Isn’t this just database replication?
No. Database replication assumes that all changes are final, and so a history of each row is not kept. In Meshing, rows are all versioned, so if an instance makes some malicious changes, they can be reverted easily. In any case, relational database replication is generally a one-way process, but Meshing can be bidirectional. Note that even if we used replication to (partially) achieve Meshing’s objectives, it would clash with the project strategy, since such systems are not available on commodity hosting.

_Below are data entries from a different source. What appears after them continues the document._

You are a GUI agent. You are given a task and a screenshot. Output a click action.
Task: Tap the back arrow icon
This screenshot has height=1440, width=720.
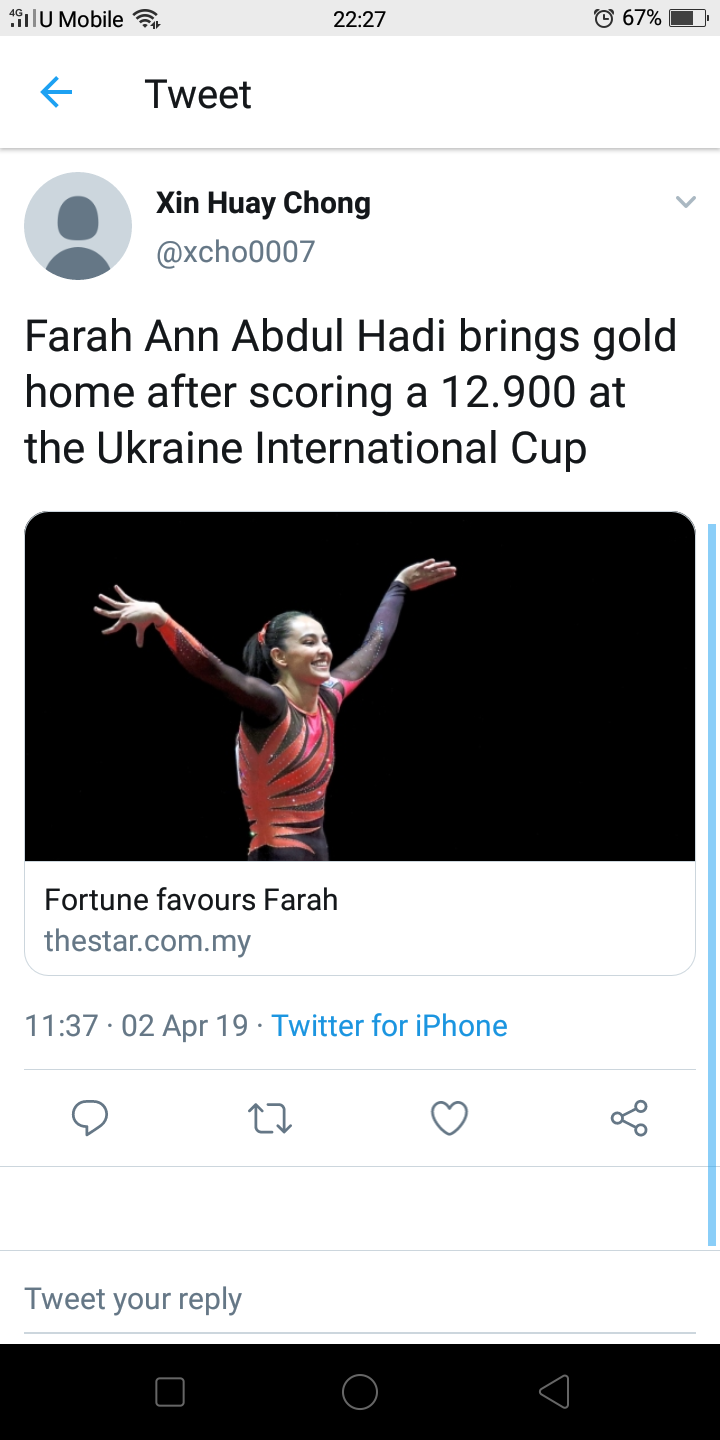(56, 93)
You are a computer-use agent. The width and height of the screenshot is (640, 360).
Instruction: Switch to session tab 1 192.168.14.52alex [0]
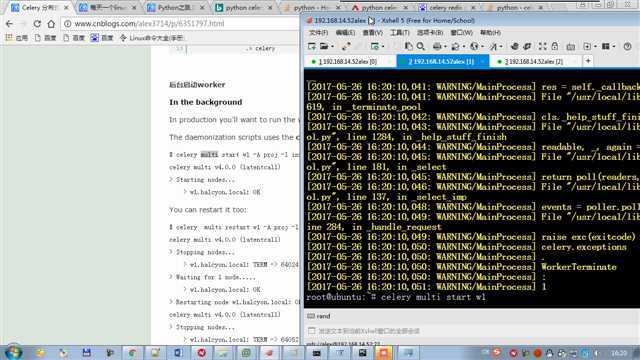[x=348, y=62]
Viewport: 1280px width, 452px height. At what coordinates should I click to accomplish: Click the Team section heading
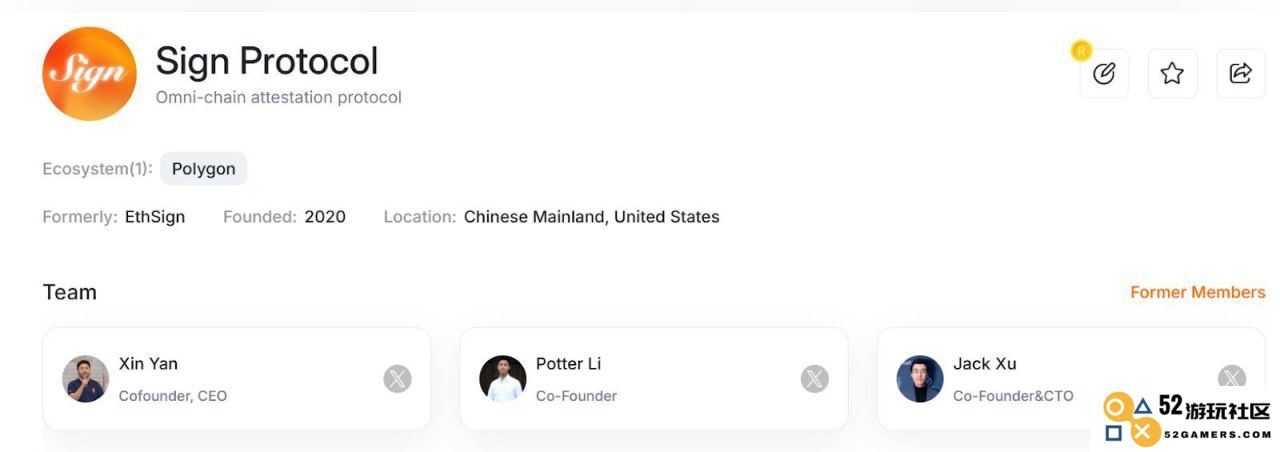(x=70, y=292)
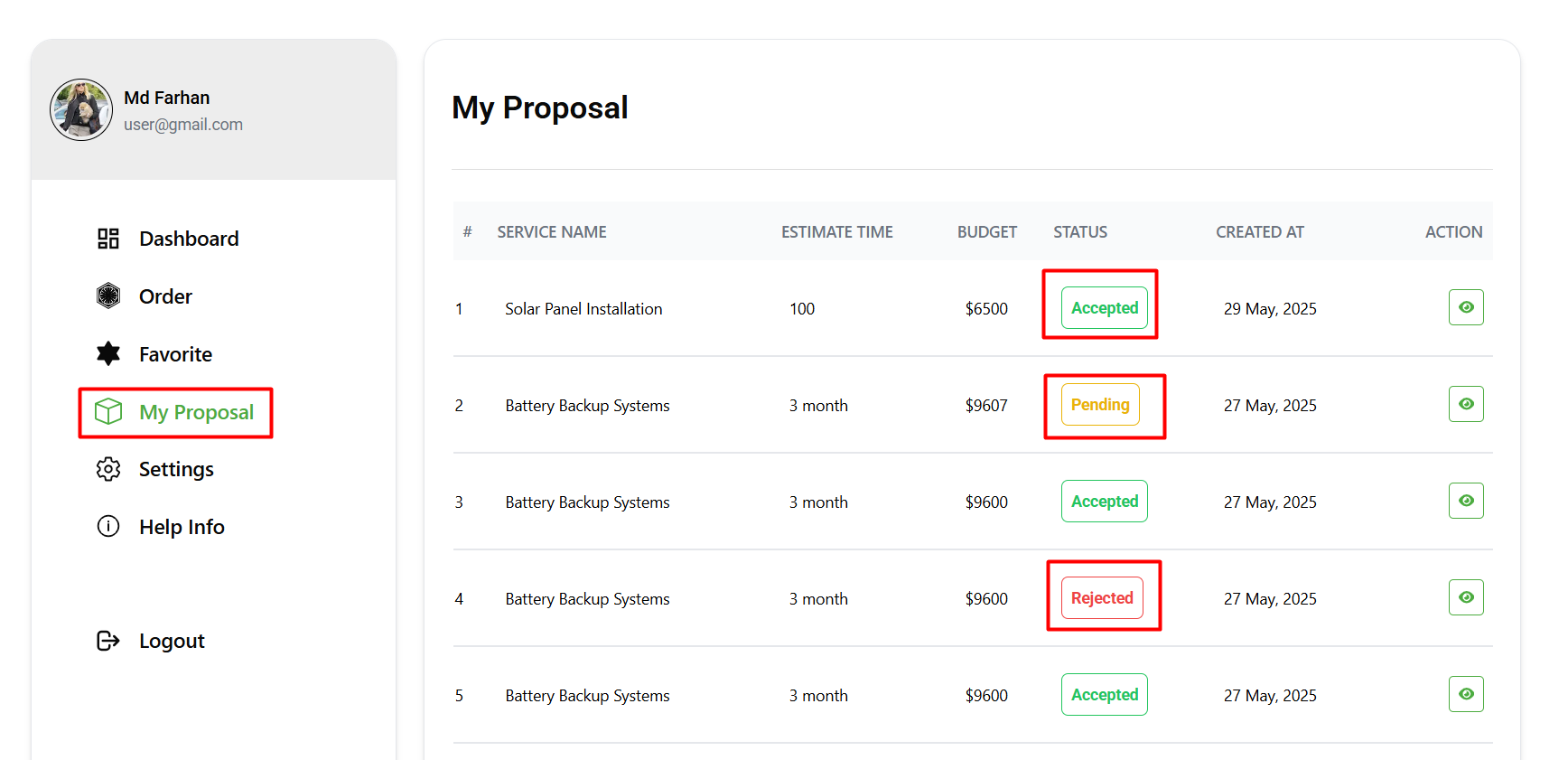Click the Favorite star icon
The width and height of the screenshot is (1568, 760).
[x=108, y=354]
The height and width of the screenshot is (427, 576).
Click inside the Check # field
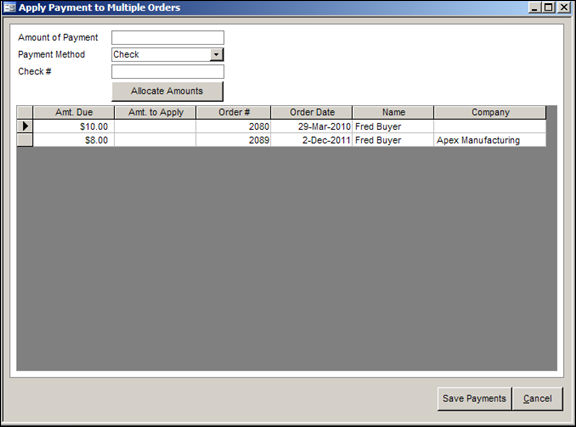(168, 71)
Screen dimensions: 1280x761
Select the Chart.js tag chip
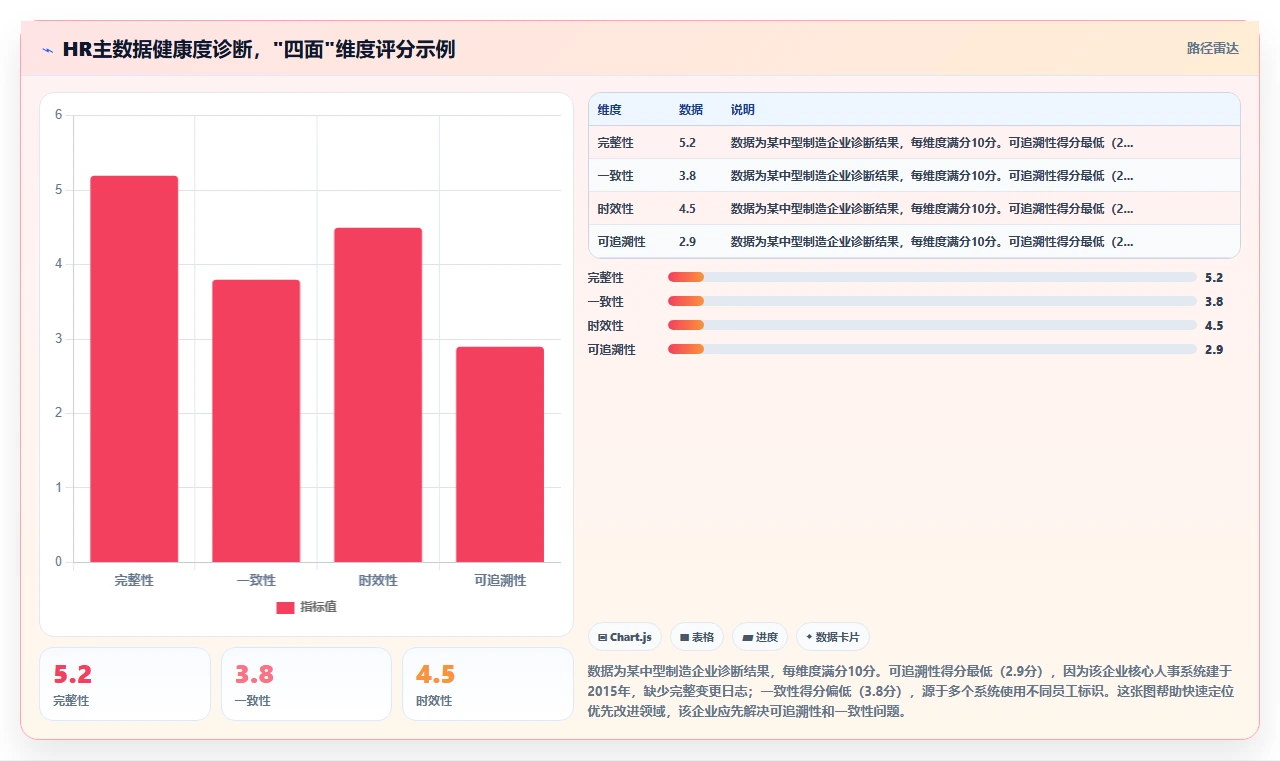click(x=625, y=637)
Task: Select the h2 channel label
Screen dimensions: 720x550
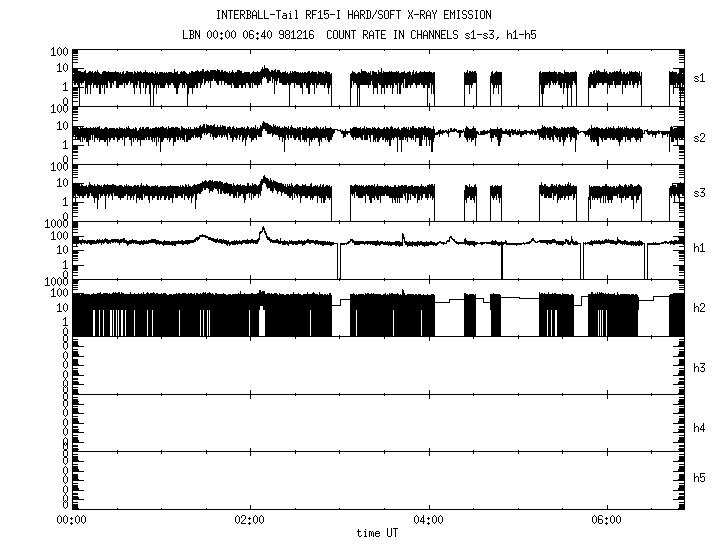Action: pos(701,308)
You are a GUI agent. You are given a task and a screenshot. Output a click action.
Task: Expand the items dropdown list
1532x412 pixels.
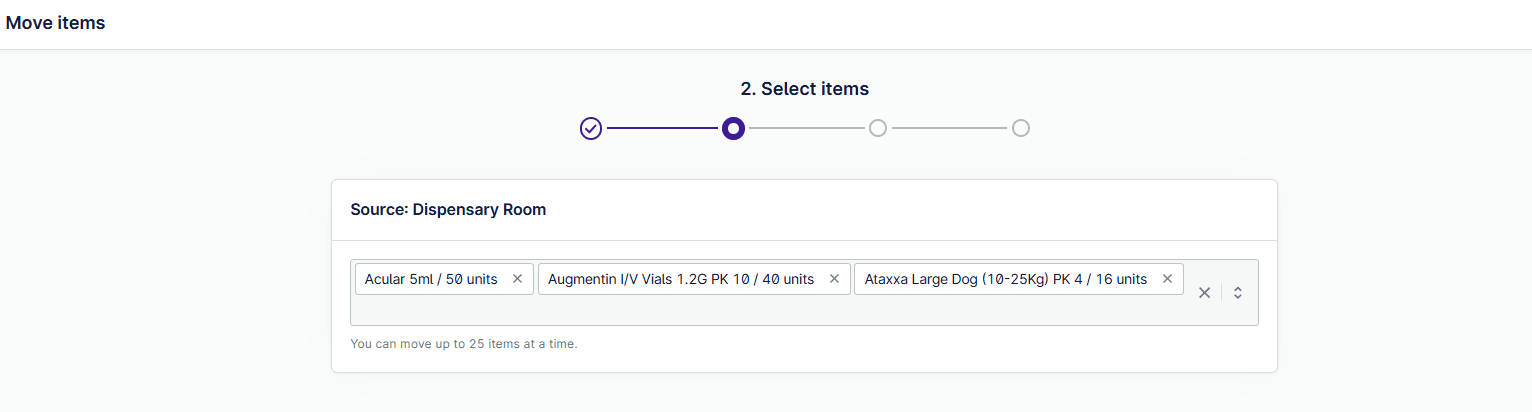pos(1238,292)
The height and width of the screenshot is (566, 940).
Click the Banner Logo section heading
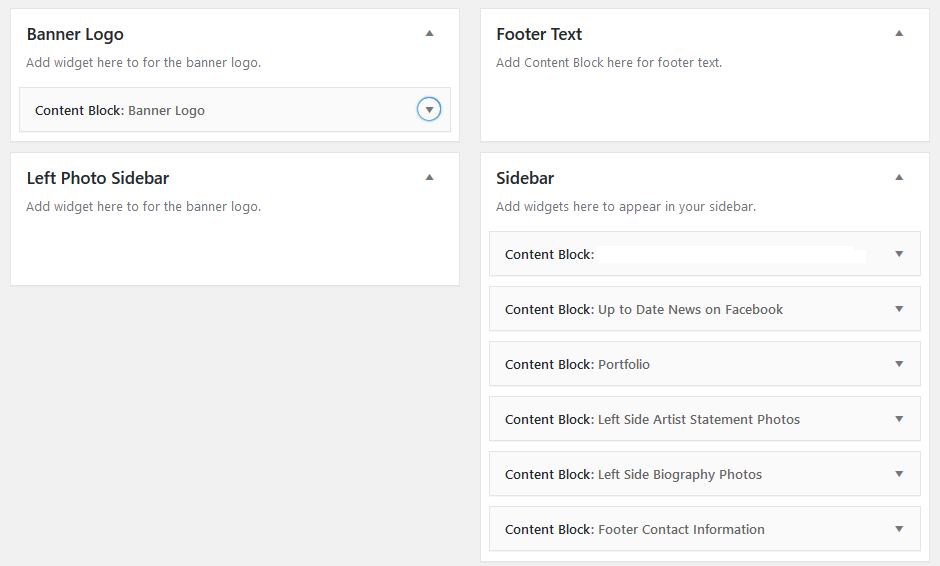[x=75, y=35]
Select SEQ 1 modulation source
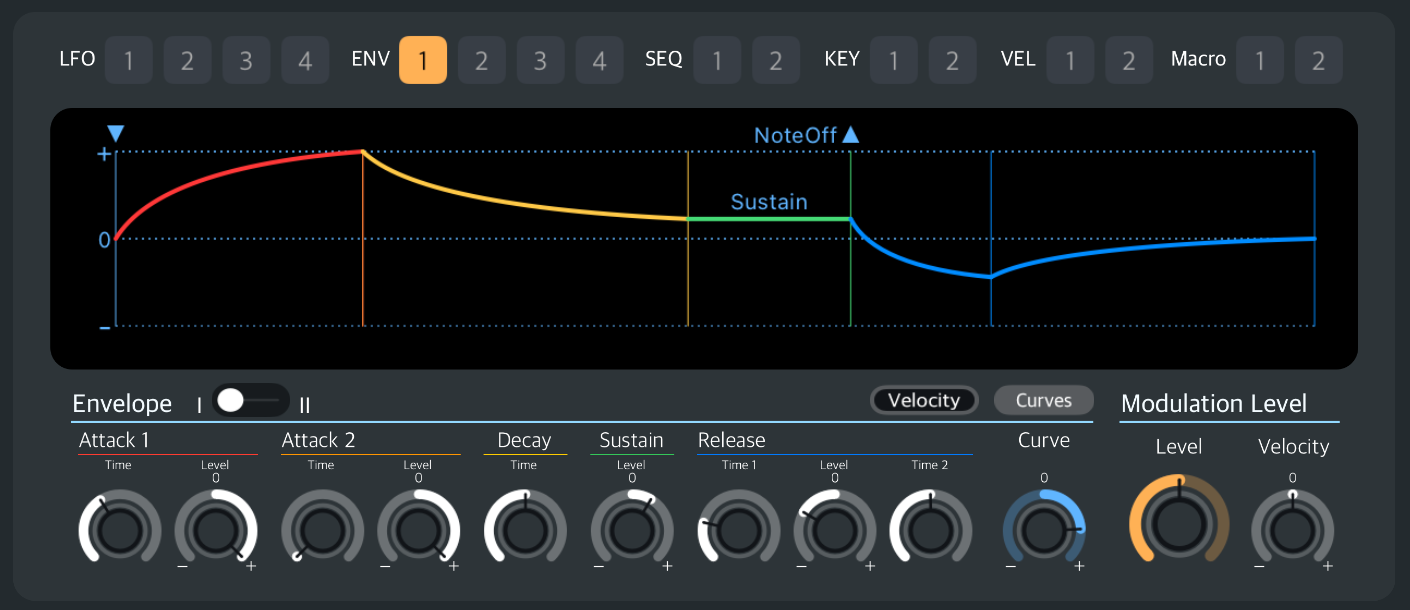Image resolution: width=1410 pixels, height=610 pixels. point(716,60)
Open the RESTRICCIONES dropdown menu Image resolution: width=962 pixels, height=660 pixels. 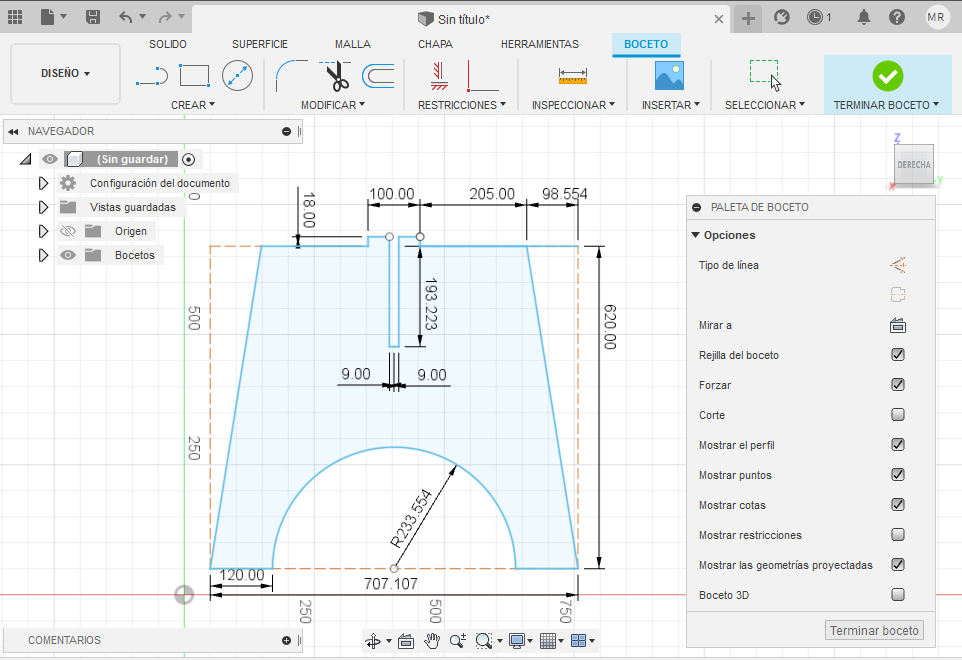click(x=461, y=105)
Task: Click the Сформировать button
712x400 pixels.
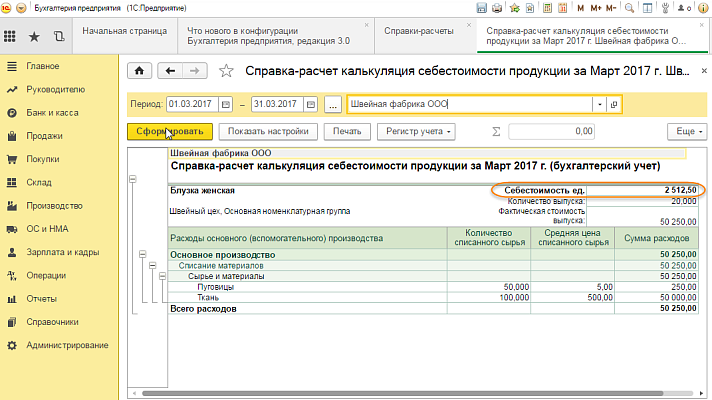Action: tap(170, 131)
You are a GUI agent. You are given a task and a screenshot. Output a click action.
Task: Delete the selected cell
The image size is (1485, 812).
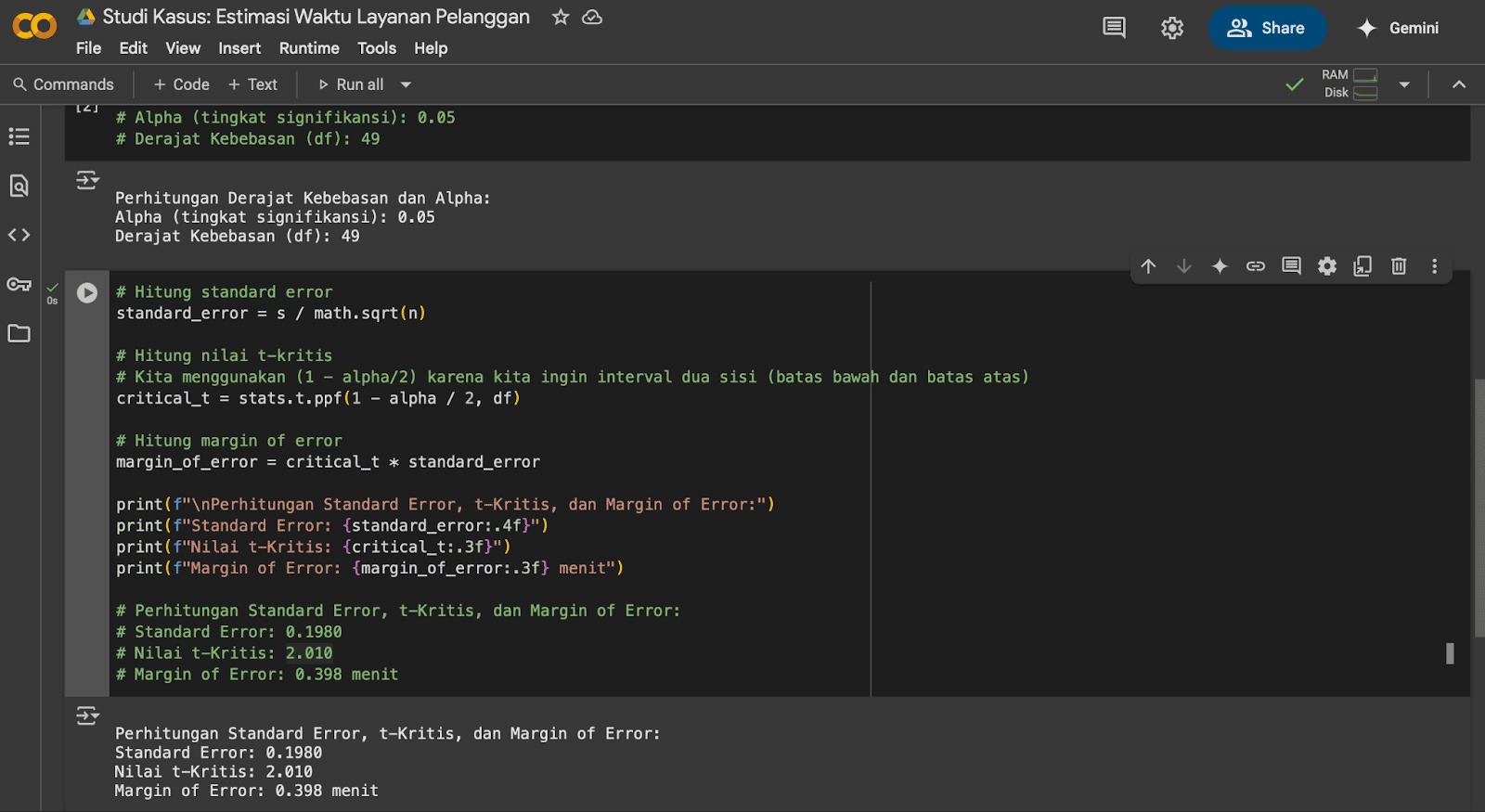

Also, Meshing will provide tools to manipulate database designs, database instances, connections and trusts, which would not be nearly as simple or cross-platform using native replication systems.
You need bidirectional replication and record versioning. Why aren’t you using CouchDB?
Good question! When I was first asked this, I didn’t know about the replication feature in CouchDB – it sounds very similar to what I’m trying to achieve. For those who haven’t yet come across it, CouchDB is a document database that simply stores sets of key-value pairs, and is a very different affair to a traditional database. But I was pleased to have been asked this question, as it prompted me to do some related research; in the process I found that the Refuge Project is already using CouchDB for precisely this purpose. This is good news, since it shows that someone else thinks the idea is worth pursuing.
One of my aims for Meshing was that it runs on extremely basic hosting, to encourage widespread adoption. As it happens I have been advised that, since CouchDB is being engineered to work on Android, it doesn’t need a high-spec server to run; I am told it will run in a VPS with 256MB of RAM. Nevertheless, it still won’t run on a shared Linux host, which I am very keen for Meshing to do. In any case, whilst NoSQL systems are undoubtedly offering wins for early tech adopters, most of the world is still firmly sticking to relational systems, and I want Meshing to bear that in mind.